**Problem description**
Turn every line of the rows below into a JSON list of strings, one string per line and no blank lines. Leave the pictures out of the answer.

**Material shown**

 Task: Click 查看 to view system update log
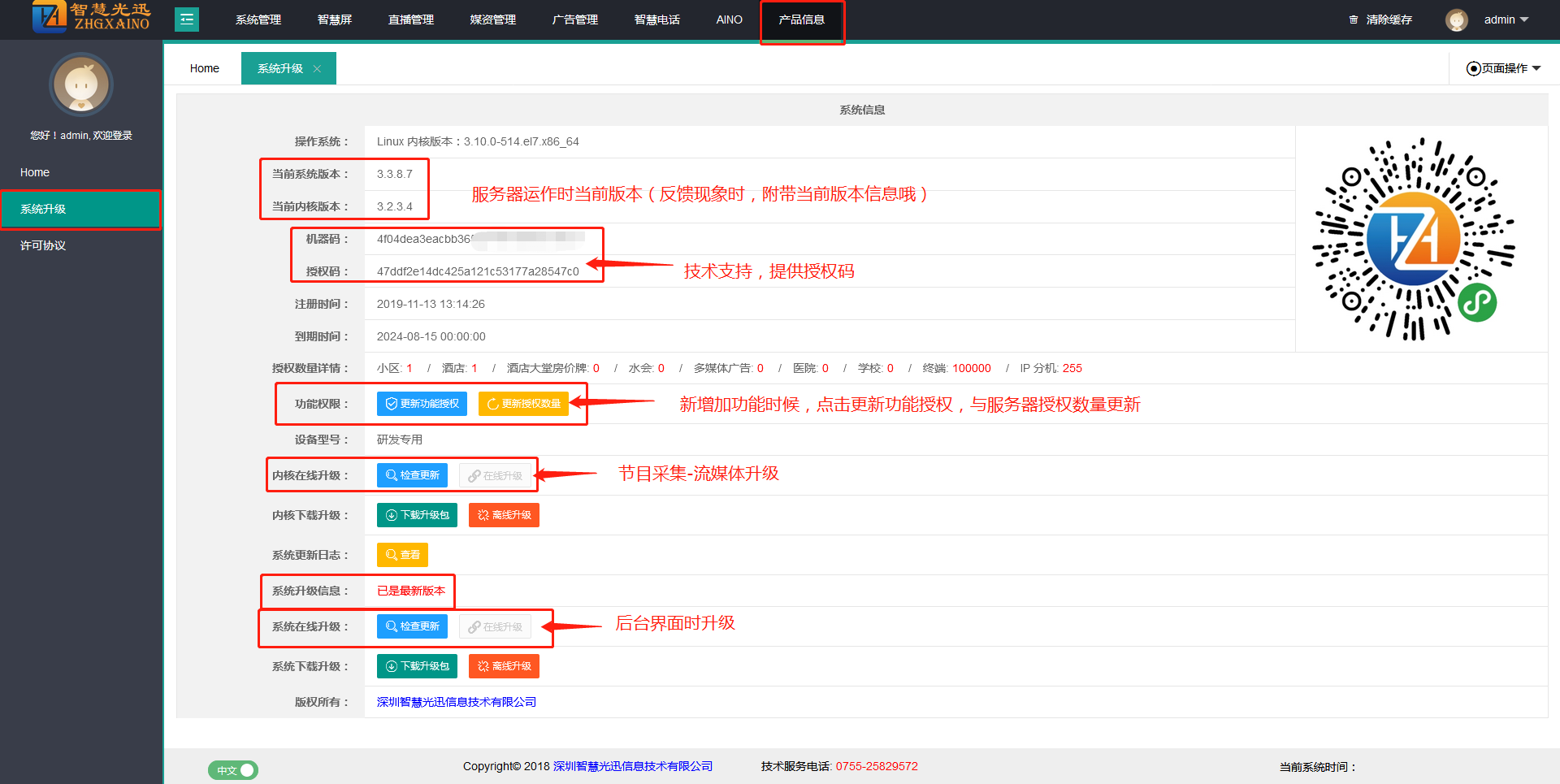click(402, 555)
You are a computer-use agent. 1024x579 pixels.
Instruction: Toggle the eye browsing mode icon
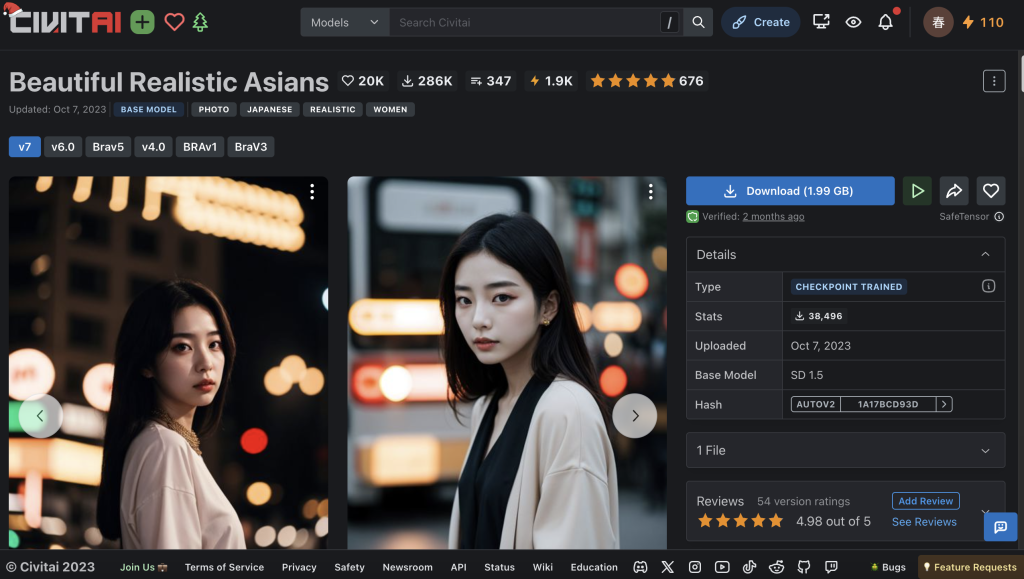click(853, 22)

**Exercise solution**
[
  " Task: Click 查看 to view system update log",
  "click(402, 555)",
  "You are a computer-use agent. 1024x579 pixels.",
  "Instruction: Toggle the eye browsing mode icon",
  "click(853, 22)"
]